Listed entries:
►

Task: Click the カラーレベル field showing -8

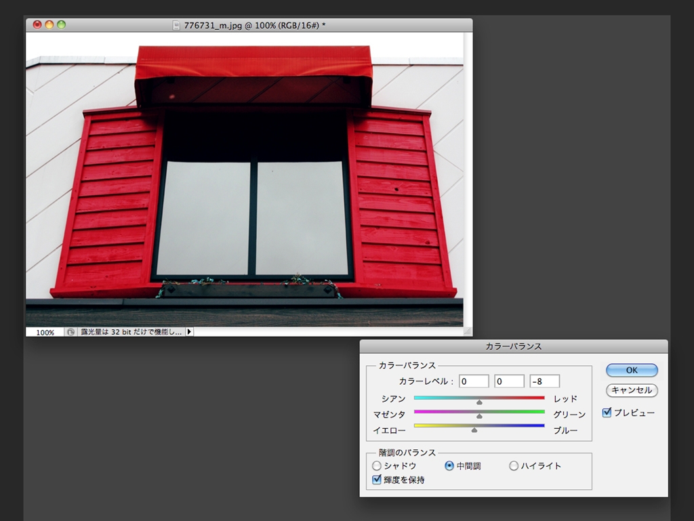Action: [545, 381]
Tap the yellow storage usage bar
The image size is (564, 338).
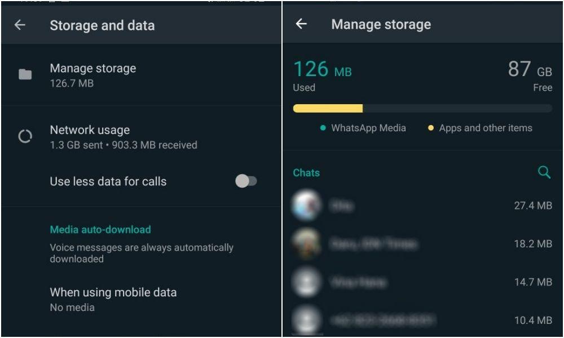[x=328, y=108]
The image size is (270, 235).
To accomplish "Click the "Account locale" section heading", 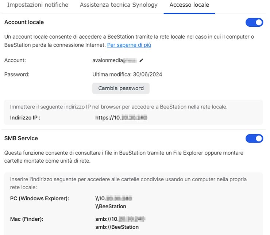I will (x=24, y=22).
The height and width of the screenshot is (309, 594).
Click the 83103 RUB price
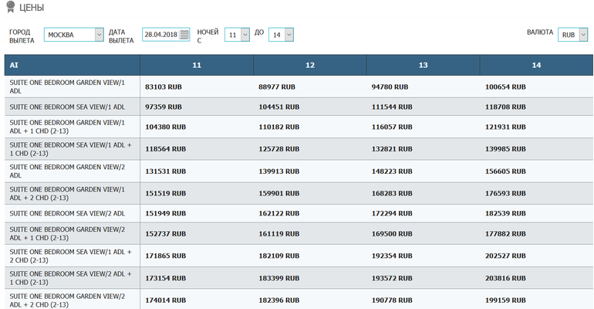[x=163, y=87]
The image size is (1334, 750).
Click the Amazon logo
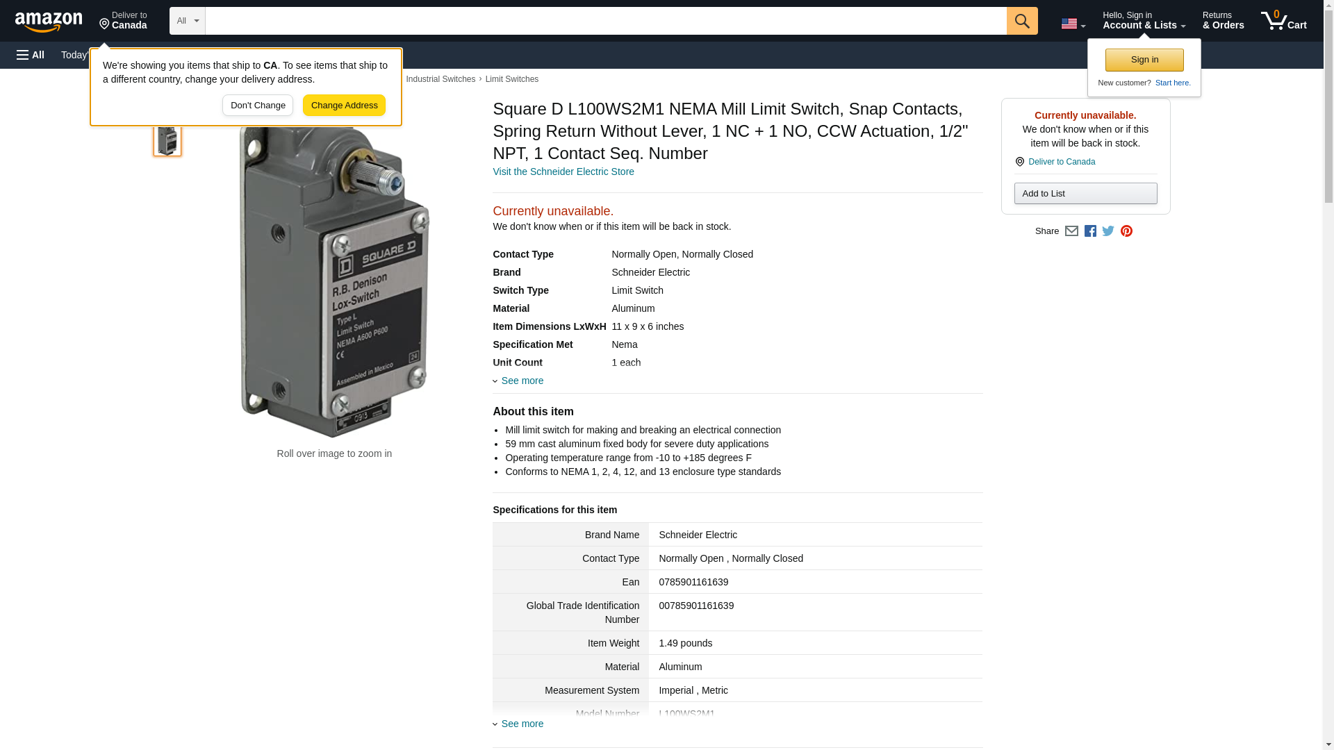[49, 22]
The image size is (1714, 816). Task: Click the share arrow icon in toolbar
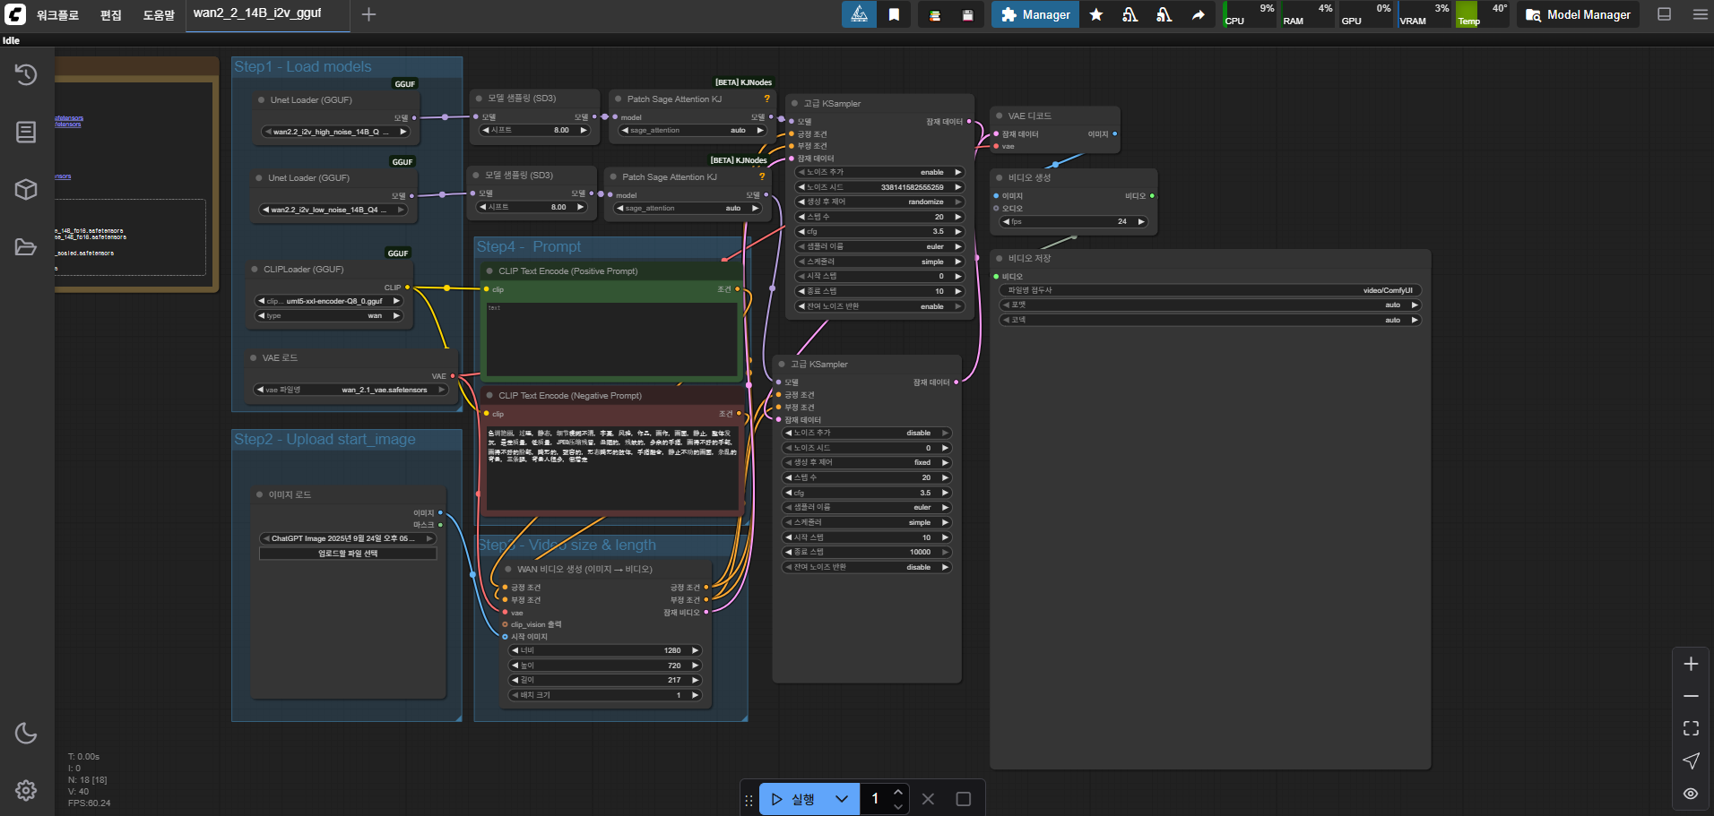tap(1198, 15)
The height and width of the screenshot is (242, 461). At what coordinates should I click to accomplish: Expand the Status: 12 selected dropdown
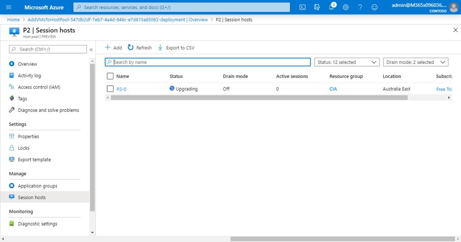[x=347, y=62]
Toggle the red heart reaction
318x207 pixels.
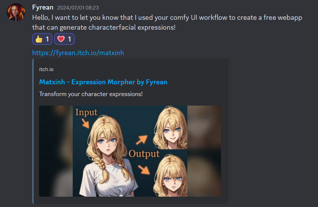(64, 39)
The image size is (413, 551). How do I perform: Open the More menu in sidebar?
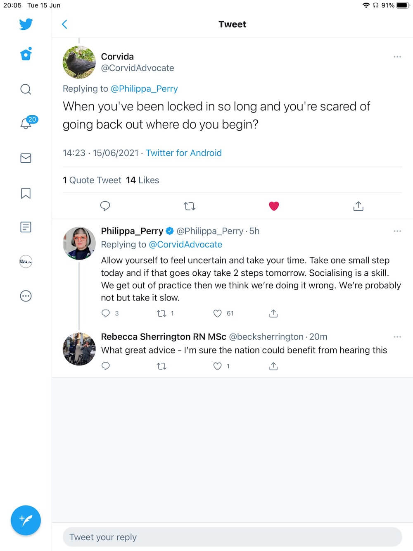26,296
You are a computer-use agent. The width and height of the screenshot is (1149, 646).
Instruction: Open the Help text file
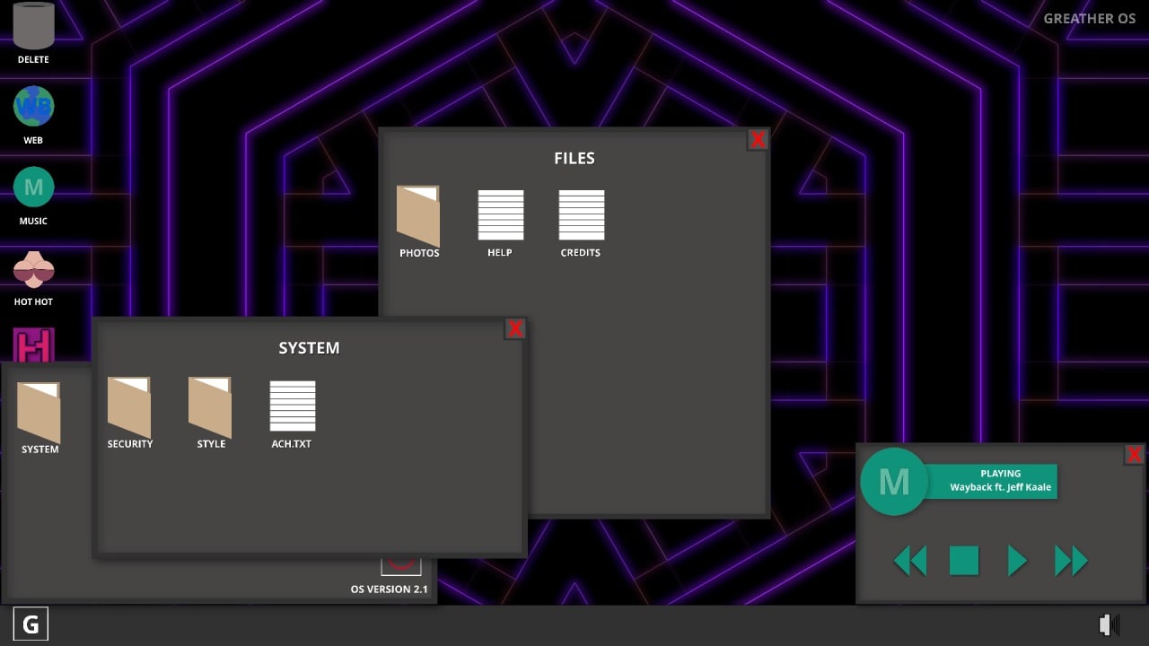tap(500, 215)
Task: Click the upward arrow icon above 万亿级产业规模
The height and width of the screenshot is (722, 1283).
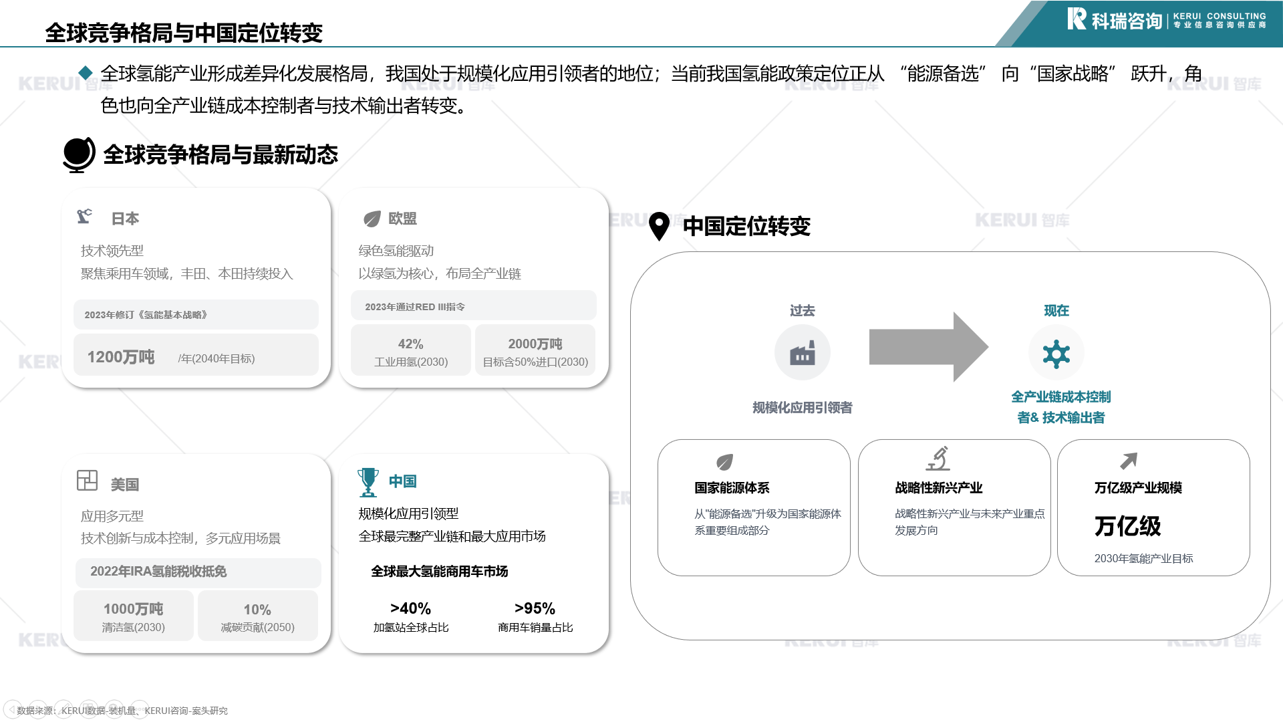Action: [1128, 461]
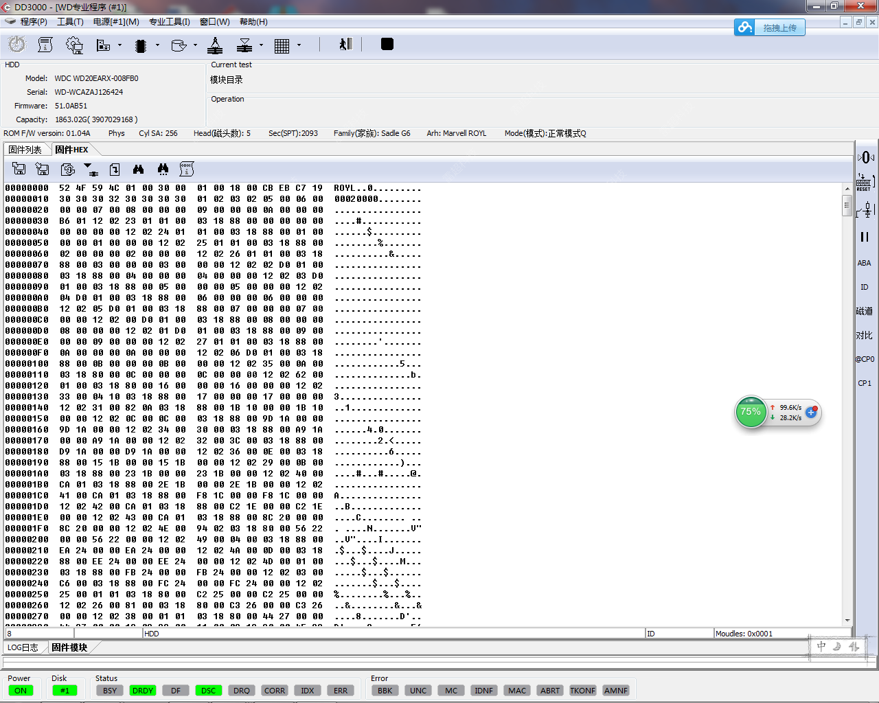Switch to the 固件列表 tab
The width and height of the screenshot is (879, 703).
click(x=25, y=150)
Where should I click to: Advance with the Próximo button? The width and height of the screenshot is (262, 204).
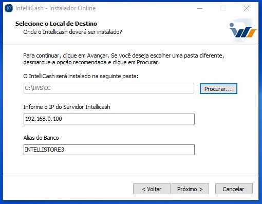click(x=190, y=189)
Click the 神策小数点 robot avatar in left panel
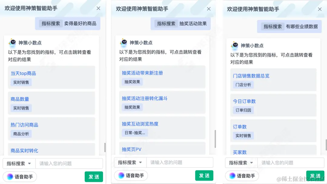 coord(12,42)
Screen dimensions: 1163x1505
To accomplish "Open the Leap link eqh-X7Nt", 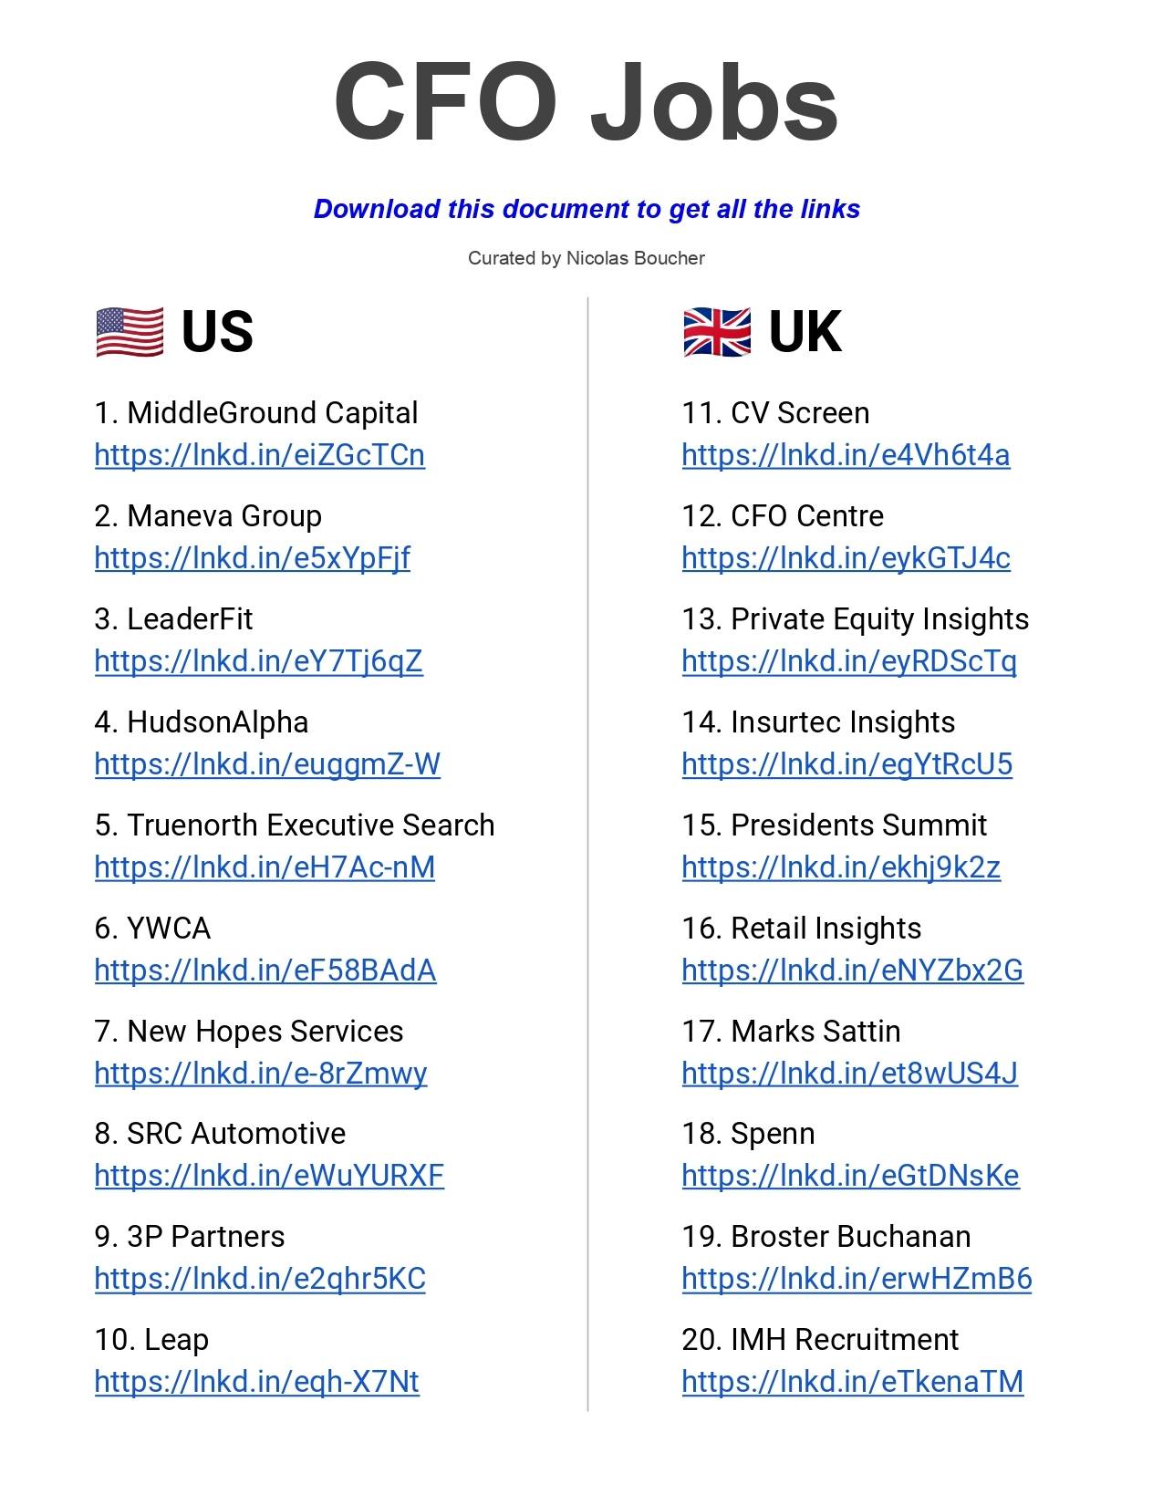I will [257, 1381].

◄

Task brief: Locate every line in the rows above that contains the string "image", and copy each one out. Case counts.

Exercise response:
The image size is (564, 338).
The image size is (270, 235).
The image size is (1334, 750).
The image size is (1714, 816). Task: Click the share arrow icon in toolbar
The image size is (413, 551). How do I perform: Open the More menu in sidebar?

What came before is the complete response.